In any case, treatments are readily available should patients become dependent on the drug.
Withdrawal: Hyperexcitability. Tapering may take months to YEARS.
- Alcohol Withdrawal. The most severe form of alcohol withdrawal involves deleterious tremors. This is when a person stops drinking alcohol and as a result, in their brain they are having a seizure. It’s basically an alcohol withdrawal seizure and a benzo is useful due to its anticonvulsant priorities.
- Premedication prior to procedure (as long as they don’t turn hostile).
- Muscle Relaxant
Tip: They generally end in -pam or -lam. Two of them break that rule: Chlordiazepoxide and Chlorazepate which are both long-acting benzos.
- Chlordiazepoxide (Librium) – IV, p.o. – Chlordiazopoxide is usually used for alcohol treatment.
- Diazepam (Valium) – IV, p.o. – Diazepam is used as a sedative and as a muscle relaxant. It is used prior to procedures to relax/sedate an individual but this would not be used for an ambulatory procedure cause it’s long acting and they won’t be able to get up and go home. This could also be found in your crash carts for a very severe form of seizure known as Status epilepticus (SE) which are nonstop grand mal seizures.
- Clorazepate (Tranxene) – p.o. – Chlorazepate is usually found in drug treatment programs to help sedate an individual.
Short Acting: These get out of your body within a matter of hours.
- Oxazepam (Serax) – p.o. – Used as a sedative.
- Lorazepam (Ativan) – inj., p.o. – Used as a hypnotic. It could also be found in your crash carts for Status epilepticus more commonly than diazepam. (You may not find it in your crash cart, however, as it may be in the fridge of your unit cause you have to throw it out after 90 days if it’s not refrigerated).
- Midazolam (Versed) – inj. – Midazolam is usually utilized before a procedure. This is commonly used for an ambulatory procedure.
- Alprazolam (Xanax) – p.o. – Alprazolam is one of the most commonly prescribed drugs used for anxiety/sedation.
Hypnotics: The drugs under this are approved by the FDA as a hypnotic.

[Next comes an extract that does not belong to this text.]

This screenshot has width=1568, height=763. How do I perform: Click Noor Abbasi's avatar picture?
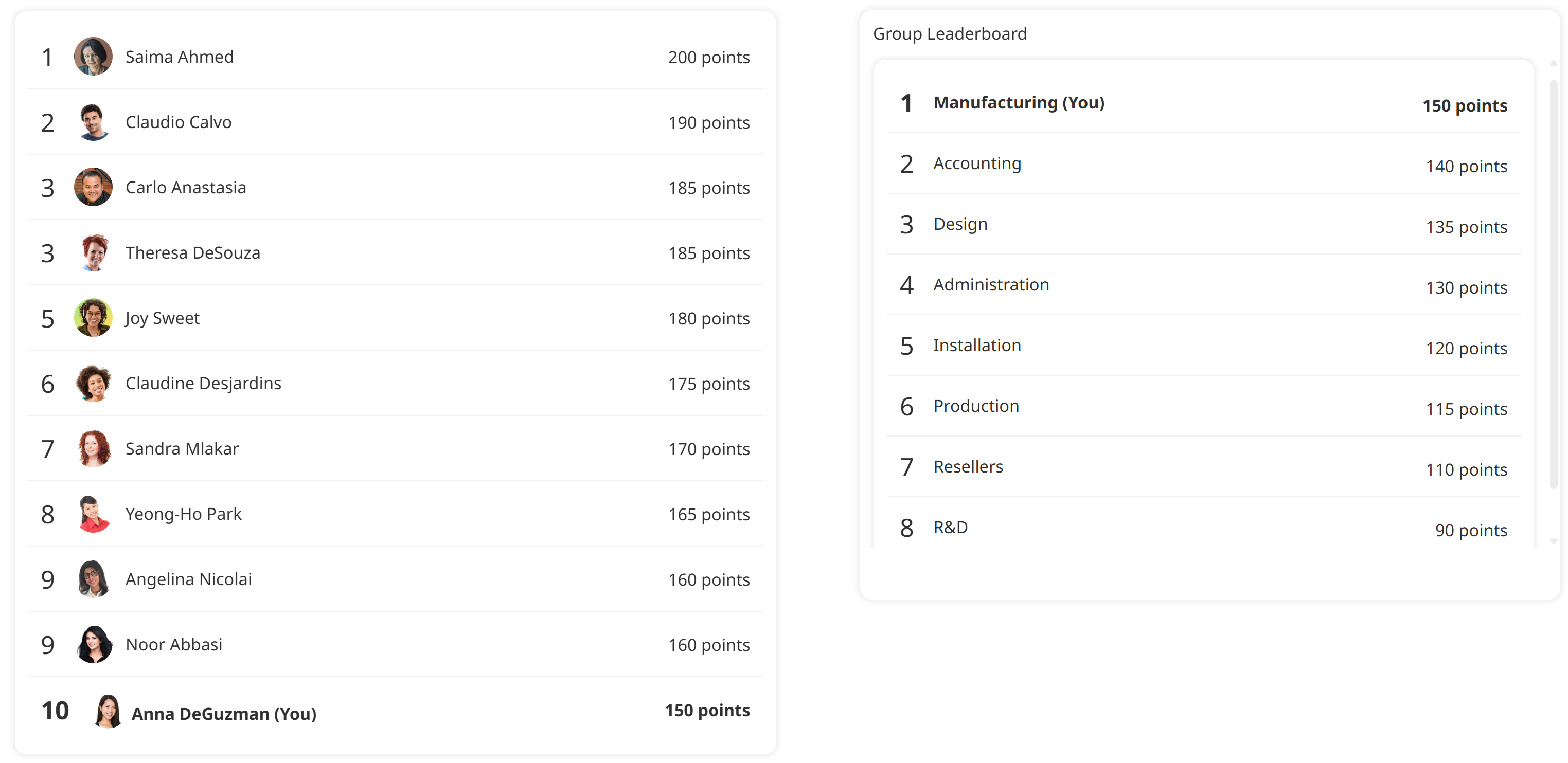click(93, 644)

- Flurazepam (Dalmane) – p.o. – Flurazepam makes the least sense as a hypnotic as this is a long acting drug that lasts for over 24 hours. Although, a lot of nurses love to administer it to their patients for this reason.
- Temazepam (Restoril) – p.o. – Temazepam is a good sleep agent.
- Triazolam (Halcion) – p.o. – Triazolam is a good sleep agent.
Remember the rule of barbiturates? They were limited to 7 days of habitual use.
Benzo’s are limited to 21 days. BUT. Triazolam has a rule all to itself. Triazolam (Halcion) was used in several defense cases where people claimed they murdered due to this drug. FDA didn’t know whether to pull it off the market or not. The drug wasn’t a generic yet and the company (Upjohn Pharmaceuticals) begged the government to not pull it. The FDA decided to not pull it off the market but instead what they did was they sent a letter to every doctor in the country saying it must be limited to 10 days of use. Nobody really knows whether Halcion was still truly cause of the psychiatric shift that lead to certain murders yet it is still available.
Reversal of Benzodiazepine Sedation
Flumazenil (Romazicon) – inj. – This blocks the GABA receptors. We use it in the post-operative case in the recovery room because we want to wake them up afterwards.